On the second day of school, I heard what every Mom hates to hear from their eight-year-old: “I don’t want to go to school.”
I couldn't believe it! He had only been in school one day and I was already hearing whines of him being bored, not liking his teacher and not having friends. I was petrified that if I mishandled this one tiny bit, I could face an entire year of morning tears, fights, and drama.
I am sure every child has their times where they really do not want to go to school.
As my son sat on my bedroom floor crying, this was not the time to bust out “psycho Mom” and scream at him to get dressed. I had two smaller children I was trying to feed, get dressed, and have lunches packed. I did not have an hour to sit down and figure out the issues. So, I did what every panicky Mother does, and I called my Mother. She was able to coax out of him the legitimate reasons why he was upset and how we could work around them.
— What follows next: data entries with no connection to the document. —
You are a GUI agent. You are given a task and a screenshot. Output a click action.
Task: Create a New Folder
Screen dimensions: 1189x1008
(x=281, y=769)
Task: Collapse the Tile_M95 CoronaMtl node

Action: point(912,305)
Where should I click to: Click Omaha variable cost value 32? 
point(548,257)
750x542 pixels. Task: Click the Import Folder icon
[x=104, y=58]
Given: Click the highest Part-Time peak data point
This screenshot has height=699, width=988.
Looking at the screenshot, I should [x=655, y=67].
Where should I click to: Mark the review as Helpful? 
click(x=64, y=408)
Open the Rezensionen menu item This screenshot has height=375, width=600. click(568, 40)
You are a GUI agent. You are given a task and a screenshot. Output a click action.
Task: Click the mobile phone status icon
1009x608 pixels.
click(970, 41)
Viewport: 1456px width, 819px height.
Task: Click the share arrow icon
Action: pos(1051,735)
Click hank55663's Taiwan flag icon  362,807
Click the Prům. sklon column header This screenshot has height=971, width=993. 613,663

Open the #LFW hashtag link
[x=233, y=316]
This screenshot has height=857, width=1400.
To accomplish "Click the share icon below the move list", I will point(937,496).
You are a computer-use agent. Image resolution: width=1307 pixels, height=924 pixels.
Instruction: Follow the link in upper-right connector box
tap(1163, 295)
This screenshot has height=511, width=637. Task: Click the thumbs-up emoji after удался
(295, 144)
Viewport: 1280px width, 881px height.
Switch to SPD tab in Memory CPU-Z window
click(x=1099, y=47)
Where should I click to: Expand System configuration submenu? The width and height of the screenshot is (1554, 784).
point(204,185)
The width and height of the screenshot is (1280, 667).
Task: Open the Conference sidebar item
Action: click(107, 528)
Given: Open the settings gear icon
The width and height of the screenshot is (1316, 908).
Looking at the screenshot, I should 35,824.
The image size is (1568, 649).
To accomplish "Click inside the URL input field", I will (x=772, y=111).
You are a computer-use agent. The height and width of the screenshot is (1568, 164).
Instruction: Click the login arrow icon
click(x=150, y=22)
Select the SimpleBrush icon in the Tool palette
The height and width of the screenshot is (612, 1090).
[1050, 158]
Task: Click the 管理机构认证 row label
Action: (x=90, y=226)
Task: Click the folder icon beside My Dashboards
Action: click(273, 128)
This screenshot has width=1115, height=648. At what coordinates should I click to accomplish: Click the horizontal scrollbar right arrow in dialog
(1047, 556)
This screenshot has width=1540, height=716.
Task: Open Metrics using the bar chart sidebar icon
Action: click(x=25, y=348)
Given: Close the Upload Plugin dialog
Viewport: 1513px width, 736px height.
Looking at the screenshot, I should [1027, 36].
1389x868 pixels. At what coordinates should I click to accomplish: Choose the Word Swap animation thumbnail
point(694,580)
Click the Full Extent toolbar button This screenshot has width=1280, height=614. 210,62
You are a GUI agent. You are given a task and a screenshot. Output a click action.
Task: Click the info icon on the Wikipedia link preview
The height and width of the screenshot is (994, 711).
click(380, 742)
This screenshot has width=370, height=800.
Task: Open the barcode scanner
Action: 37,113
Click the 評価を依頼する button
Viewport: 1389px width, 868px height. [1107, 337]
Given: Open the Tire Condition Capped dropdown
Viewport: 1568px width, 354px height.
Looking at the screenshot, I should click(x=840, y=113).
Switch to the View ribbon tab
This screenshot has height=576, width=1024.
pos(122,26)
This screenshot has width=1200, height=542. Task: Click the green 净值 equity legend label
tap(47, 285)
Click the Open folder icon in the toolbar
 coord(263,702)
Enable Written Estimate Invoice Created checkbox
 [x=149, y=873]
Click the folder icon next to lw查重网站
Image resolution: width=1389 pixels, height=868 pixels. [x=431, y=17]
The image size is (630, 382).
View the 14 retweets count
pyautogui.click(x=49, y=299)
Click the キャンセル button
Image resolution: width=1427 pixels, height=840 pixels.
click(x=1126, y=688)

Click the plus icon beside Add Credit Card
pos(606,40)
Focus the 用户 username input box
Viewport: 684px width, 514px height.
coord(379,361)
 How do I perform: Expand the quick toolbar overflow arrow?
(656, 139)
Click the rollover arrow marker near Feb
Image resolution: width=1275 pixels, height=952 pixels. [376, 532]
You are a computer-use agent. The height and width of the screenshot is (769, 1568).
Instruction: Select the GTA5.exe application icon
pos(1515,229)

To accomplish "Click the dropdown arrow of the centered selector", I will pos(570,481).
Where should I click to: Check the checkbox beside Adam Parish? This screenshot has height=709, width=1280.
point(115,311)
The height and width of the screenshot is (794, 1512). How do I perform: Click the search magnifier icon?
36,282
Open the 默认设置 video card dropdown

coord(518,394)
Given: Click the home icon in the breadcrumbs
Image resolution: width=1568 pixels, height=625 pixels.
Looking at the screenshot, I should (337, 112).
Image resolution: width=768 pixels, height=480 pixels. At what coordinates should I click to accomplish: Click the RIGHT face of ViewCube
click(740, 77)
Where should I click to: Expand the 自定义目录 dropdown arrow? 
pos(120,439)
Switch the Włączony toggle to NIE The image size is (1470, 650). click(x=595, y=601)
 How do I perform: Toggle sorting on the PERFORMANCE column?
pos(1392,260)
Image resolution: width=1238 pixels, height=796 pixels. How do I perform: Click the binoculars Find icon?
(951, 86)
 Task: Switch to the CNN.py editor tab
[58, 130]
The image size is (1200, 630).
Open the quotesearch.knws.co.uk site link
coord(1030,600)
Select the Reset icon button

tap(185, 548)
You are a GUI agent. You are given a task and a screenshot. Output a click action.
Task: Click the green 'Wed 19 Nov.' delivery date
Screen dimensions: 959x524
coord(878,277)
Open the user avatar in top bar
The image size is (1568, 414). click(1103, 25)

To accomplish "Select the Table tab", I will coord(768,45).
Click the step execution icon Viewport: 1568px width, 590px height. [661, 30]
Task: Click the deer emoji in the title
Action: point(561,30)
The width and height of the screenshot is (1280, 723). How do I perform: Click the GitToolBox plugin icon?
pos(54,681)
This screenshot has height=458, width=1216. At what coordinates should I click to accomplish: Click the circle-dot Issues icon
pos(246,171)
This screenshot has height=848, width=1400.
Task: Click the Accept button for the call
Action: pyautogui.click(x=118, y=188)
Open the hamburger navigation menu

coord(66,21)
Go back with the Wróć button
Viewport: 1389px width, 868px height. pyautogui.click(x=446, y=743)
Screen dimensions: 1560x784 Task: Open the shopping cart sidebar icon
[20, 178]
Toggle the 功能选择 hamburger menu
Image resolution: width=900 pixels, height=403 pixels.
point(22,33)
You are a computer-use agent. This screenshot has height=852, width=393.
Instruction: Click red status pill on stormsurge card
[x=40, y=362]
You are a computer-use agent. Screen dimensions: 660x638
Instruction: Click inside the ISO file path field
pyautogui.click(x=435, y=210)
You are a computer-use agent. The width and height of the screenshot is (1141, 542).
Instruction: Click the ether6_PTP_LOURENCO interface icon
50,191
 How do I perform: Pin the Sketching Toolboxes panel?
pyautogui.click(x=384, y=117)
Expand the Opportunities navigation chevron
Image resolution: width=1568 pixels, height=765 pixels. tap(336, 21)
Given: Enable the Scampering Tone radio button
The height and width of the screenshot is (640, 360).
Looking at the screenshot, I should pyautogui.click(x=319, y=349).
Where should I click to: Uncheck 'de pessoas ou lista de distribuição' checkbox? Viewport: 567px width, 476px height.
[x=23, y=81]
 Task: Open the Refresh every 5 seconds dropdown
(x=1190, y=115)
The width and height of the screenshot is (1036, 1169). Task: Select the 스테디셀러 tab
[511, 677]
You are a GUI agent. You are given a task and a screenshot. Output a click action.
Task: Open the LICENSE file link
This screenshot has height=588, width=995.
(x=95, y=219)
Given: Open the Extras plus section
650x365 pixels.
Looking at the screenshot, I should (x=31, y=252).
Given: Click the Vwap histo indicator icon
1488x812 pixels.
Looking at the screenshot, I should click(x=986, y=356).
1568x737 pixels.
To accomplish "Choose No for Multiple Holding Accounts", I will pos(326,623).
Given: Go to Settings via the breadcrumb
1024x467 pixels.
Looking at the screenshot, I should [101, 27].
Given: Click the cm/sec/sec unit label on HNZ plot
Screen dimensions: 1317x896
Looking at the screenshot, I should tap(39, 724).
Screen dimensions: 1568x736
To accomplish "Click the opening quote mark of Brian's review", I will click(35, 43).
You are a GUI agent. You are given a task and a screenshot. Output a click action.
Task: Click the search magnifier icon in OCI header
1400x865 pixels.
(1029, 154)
I knew at some age, peers would play a huge role in school, and this was that time. None of my son’s friends from his class last year are in his class this year. This left him upset, as he barely knew anyone in his class. I reassured him that he would make new friends, and be able to see his old friends at lunch, recess and after school.
I think his teacher had a rough first day (the power was out all morning), and might have been a tad grouchy. My son exclaimed she was the meanest teacher ever and it was going to be a horrible year. We talked about how nervous she must have been having a room full of new students. I also explained everyone has off days and it is important not to judge anyone based on one time, especially in such a stressful, nerve-wracking time as the first day of school. Then, he berated me a little bit for packing him a small lunch and that he starved all day. I can take the blame for this; I packed three equal size lunches with my smaller kids in mind, and forgot to pack a snack. He probably was hungry all day. Luckily, we do not starve in a day from hunger and I was quickly able to remedy this the next day.
I think every adult has an “off” day, where they do not want to go to work, and takes the occasional sick day to ease burnout. Kids are the same way. Toward the end of the year, I expect to hear the complaints and whining. The second day, week, or even month though probably signals a problem. I don’t want to fight my kids every morning to get them to school, so it’s easier to confront the problems and try to solve them.